Hello.
I'm having an issue with importing a CSV file (I believe queried and given to me from a big database) into SAS when every string is in quotes as listed below
( "File","O,H,H","Yes")
However, if I open the CSV in excel and save over it, it results in the follow:
(File,"O,H,H",Yes)
and this imports just fine.
Is there a way to import without having excel involved?
Code:
Data test;
infile 'C:\Users\Daniel\Documents\Line.csv'
TERMSTR=CRLF
firstobs=4
dlm=','
dsd
missover
LRECL=6100
;
input
Case: $8.
Narrative: $4030.
Indication: $575.
Country: $4.
Report_Source: $12.
Image: $31.
Attach: $15.
;
run;
what is the issue in when importing directly from csv?
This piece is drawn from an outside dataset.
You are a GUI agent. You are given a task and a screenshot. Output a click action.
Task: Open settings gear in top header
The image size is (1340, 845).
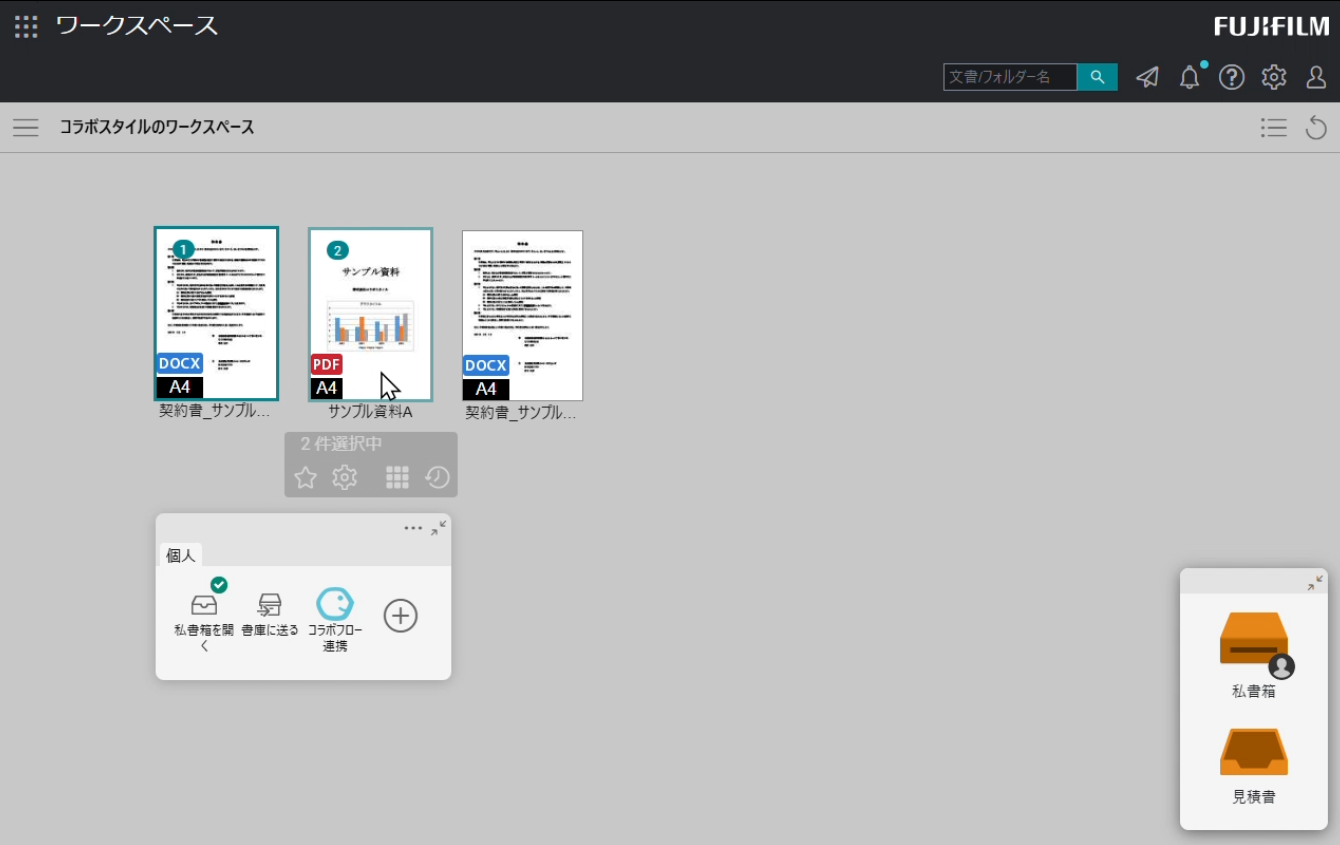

A dataset with 20,000 observation is only 19 observations long and fields with incorrect information in them.
My first thought is a different termstr value that is getting replaced when opened/saved in Excel.
Is there any other value other than: CRLF, CR, and LF?
Tried all three and none worked. Perhaps the CSV file given to me is in a format SAS cannot read?
It's certainly possible to construct a file that uses something else. At times, I've even had to open the file in a byte editor to look at what's actually there.
I see.
The only question I have left is, which is really just asking the question again:
Can SAS import a CSV where all the strings are in quotation marks.
ex.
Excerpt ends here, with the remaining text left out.